I want to iterate over a string by two characters, in other words on each iteration I want to consume two characters from string. I tried to use step_by
and peekable
over chars()
method but I did not success. What is the best method for consuming two chars on each iteration over a string?
The itertools crate has several useful methods for this, such as Itertools::tuples
. Example:
use itertools::Itertools;
fn main() {
for (a, b) in "Hello world!".chars().tuples() {
println!("{} {}", a, b);
}
}
You can also implement this fairly easily without a dependency and without confining the iterator item to tuples of any maximum length, by writing an iterator that is generic over arrays instead: Playground.

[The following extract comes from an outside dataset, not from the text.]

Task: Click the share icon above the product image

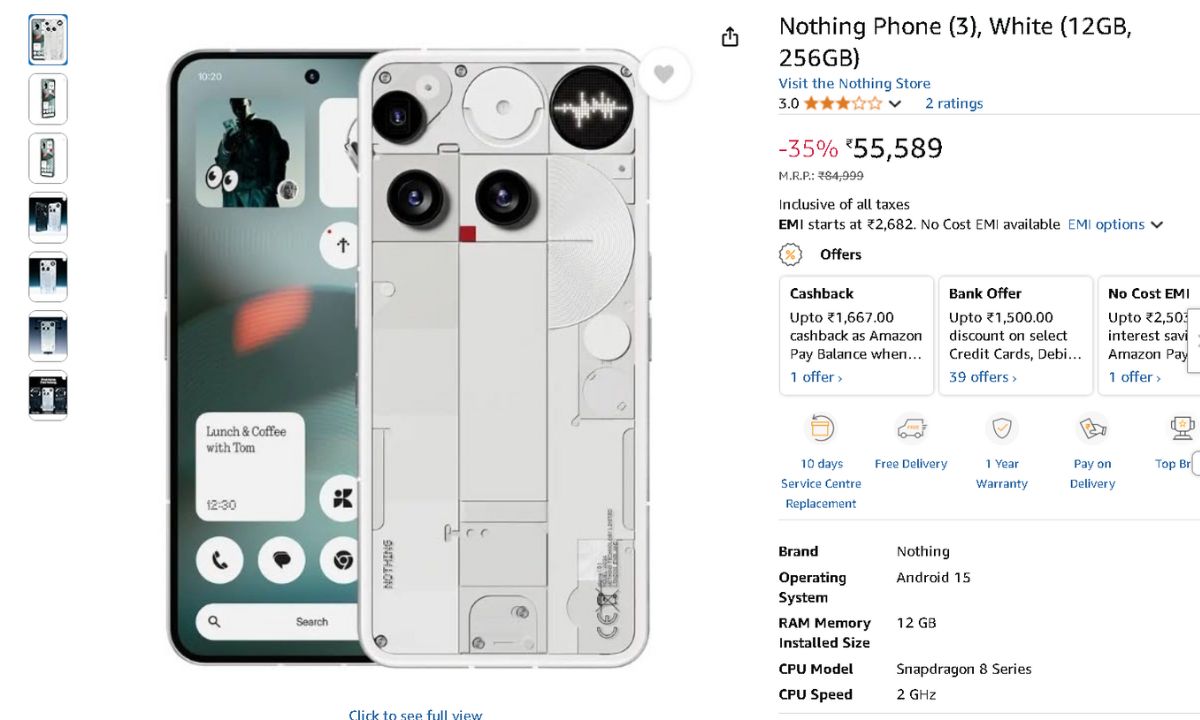Action: tap(730, 37)
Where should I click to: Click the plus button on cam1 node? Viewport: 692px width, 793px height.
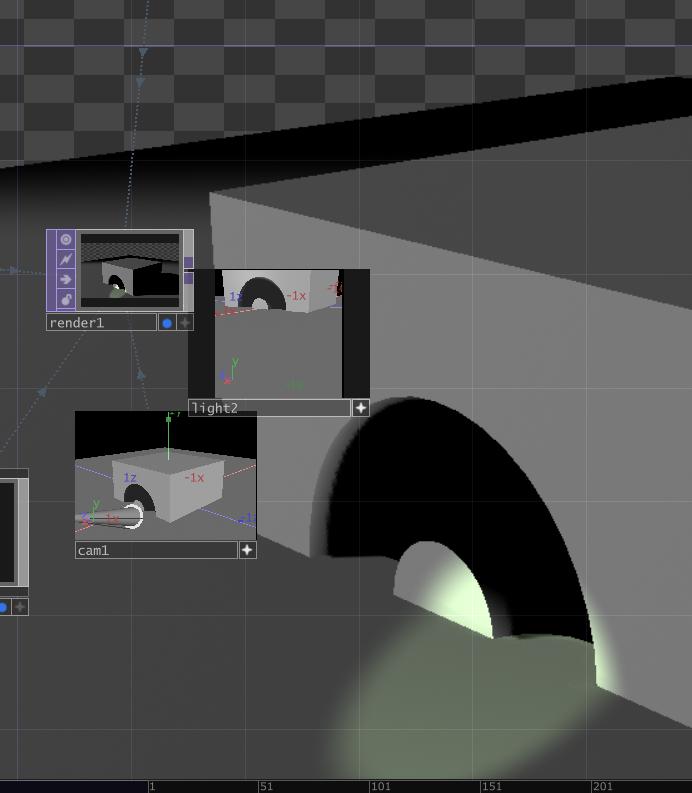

fn by_chars<'a, T>(s: &'a str) -> impl Iterator<Item=T> + 'a
where
T: Default + 'a,
for<'b> &'b mut T: IntoIterator<Item=&'b mut char>
{
struct NChars<'c, U> {
inner: std::str::Chars<'c>,
_phantom: std::marker::PhantomData<U>
}
impl<'c, U> Iterator for NChars<'c, U>
where
U: Default + 'c,
for<'d> &'d mut U: IntoIterator<Item=&'d mut char>
{
type Item = U;
fn next(&mut self) -> Option<Self::Item> {
let mut item = U::default();
for ptr in &mut item {
*ptr = self.inner.next()?;
}
Some(item)
}
}
NChars {
inner: s.chars(),
_phantom: std::marker::PhantomData,
}
}
fn main() {
for chunk in by_chars::<[char; 2]>("Hello World!") {
println!("{} {}", chunk[0], chunk[1]);
}
}
You can also adjust this so that it returns a subslice into the strings instead of an array of char
, like this:
/// `n: NonZeroUsize` because one can't iterate by 0 chars
fn by_chars(s: &str, n: NonZeroUsize) -> impl Iterator<Item=&str> {
struct NChars<'c> {
inner: std::str::Chars<'c>,
n: usize,
}
impl<'c> Iterator for NChars<'c> {
type Item = &'c str;
fn next(&mut self) -> Option<Self::Item> {
let string = self.inner.as_str();
let len = self.inner.by_ref().take(self.n).map(char::len_utf8).sum();
if len > 0 {
Some(&string[..len])
} else {
None
}
}
}
NChars {
inner: s.chars(),
n: n.into(),
}
}
Incidentally, what are you using this for? Remember that char
does not correspond to a human-readable character; it's a Unicode code point instead. If you want to iterate human-readable "characters", you'd have to use something like str::grapheme_clusters()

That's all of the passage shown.